----- Recorded data -----
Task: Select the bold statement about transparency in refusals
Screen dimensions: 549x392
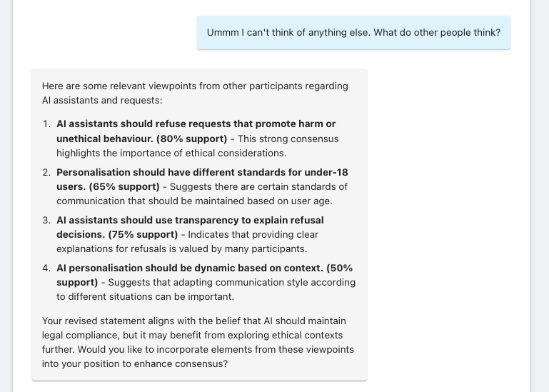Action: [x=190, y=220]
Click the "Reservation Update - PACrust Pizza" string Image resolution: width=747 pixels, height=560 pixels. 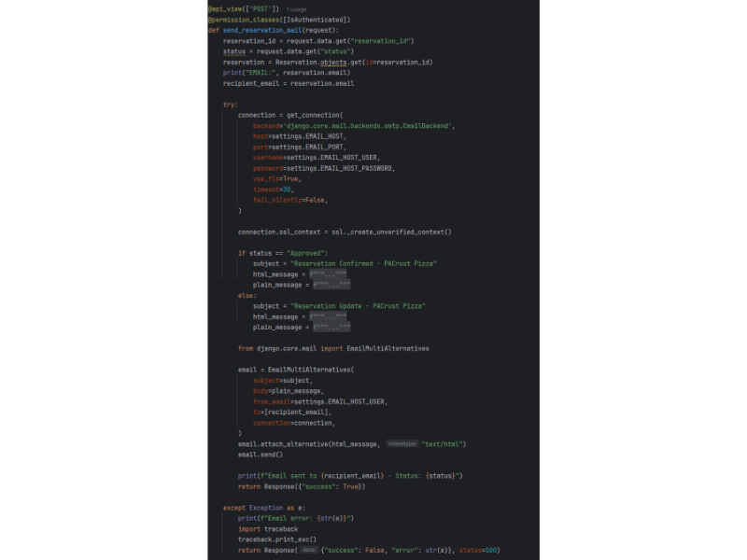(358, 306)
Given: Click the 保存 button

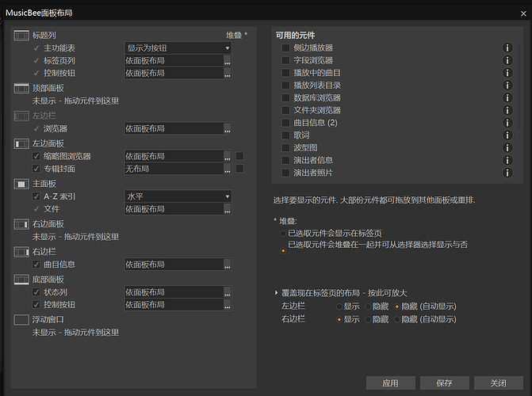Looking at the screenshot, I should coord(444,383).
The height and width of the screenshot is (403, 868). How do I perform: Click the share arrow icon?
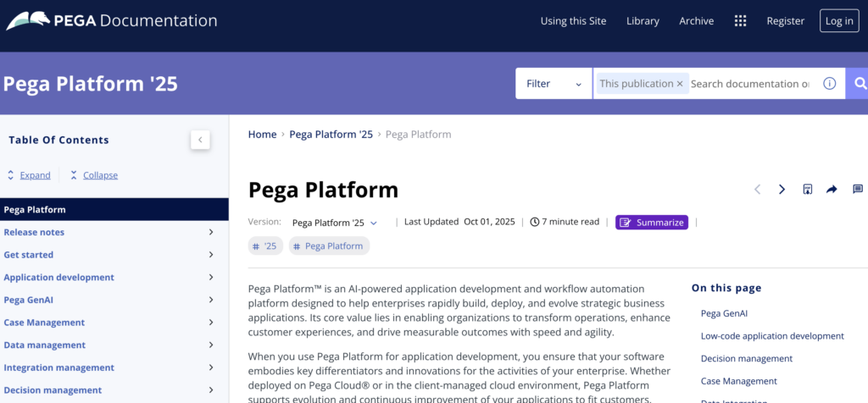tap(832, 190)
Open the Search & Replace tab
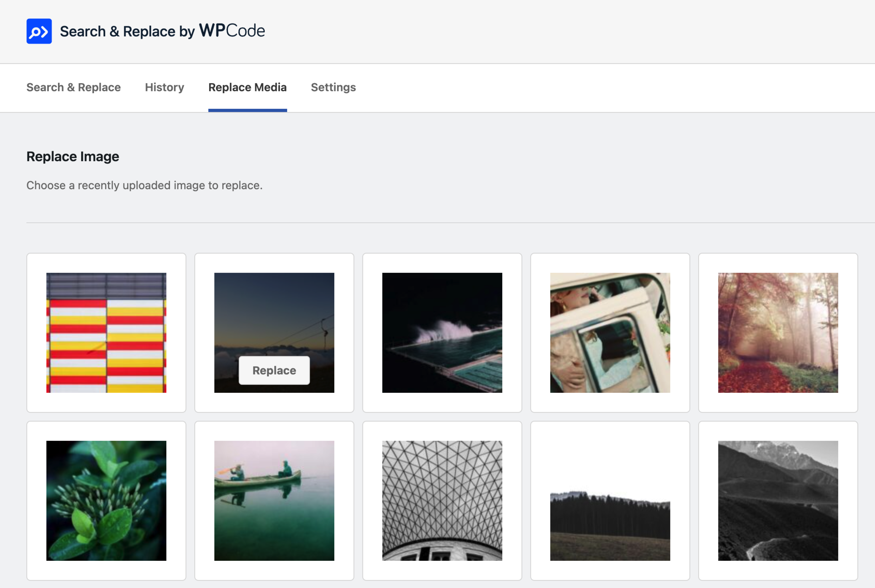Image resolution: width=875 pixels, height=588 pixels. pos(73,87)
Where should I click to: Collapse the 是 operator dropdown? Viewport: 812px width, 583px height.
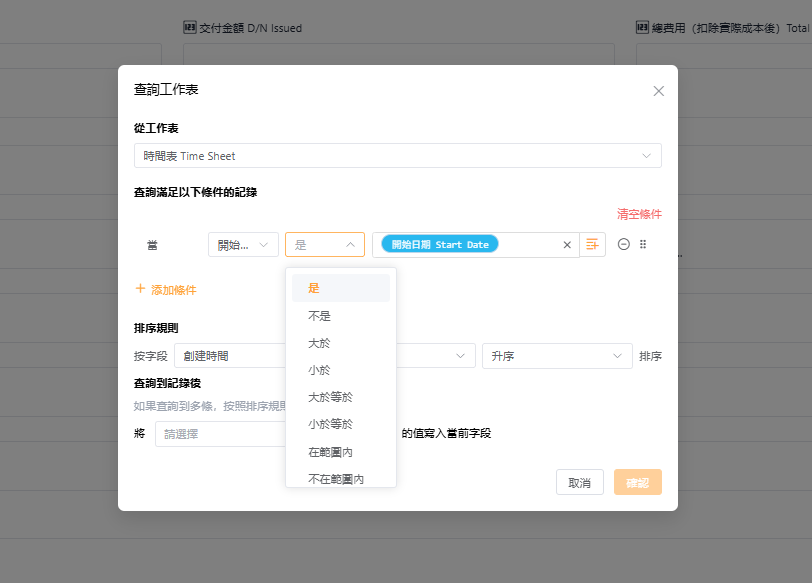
-----
__Your task__: Your answer must be an exact copy of the lines above, from the line that contains "Given: Click the 保存 button" through the final line, with no pictures in it.

__Task result__:
Given: Click the 保存 button

Looking at the screenshot, I should coord(444,383).
The height and width of the screenshot is (403, 868). How do I perform: Click the share arrow icon?
tap(832, 190)
Open the Search & Replace tab
Image resolution: width=875 pixels, height=588 pixels. pos(73,87)
Where should I click to: Collapse the 是 operator dropdown? Viewport: 812px width, 583px height.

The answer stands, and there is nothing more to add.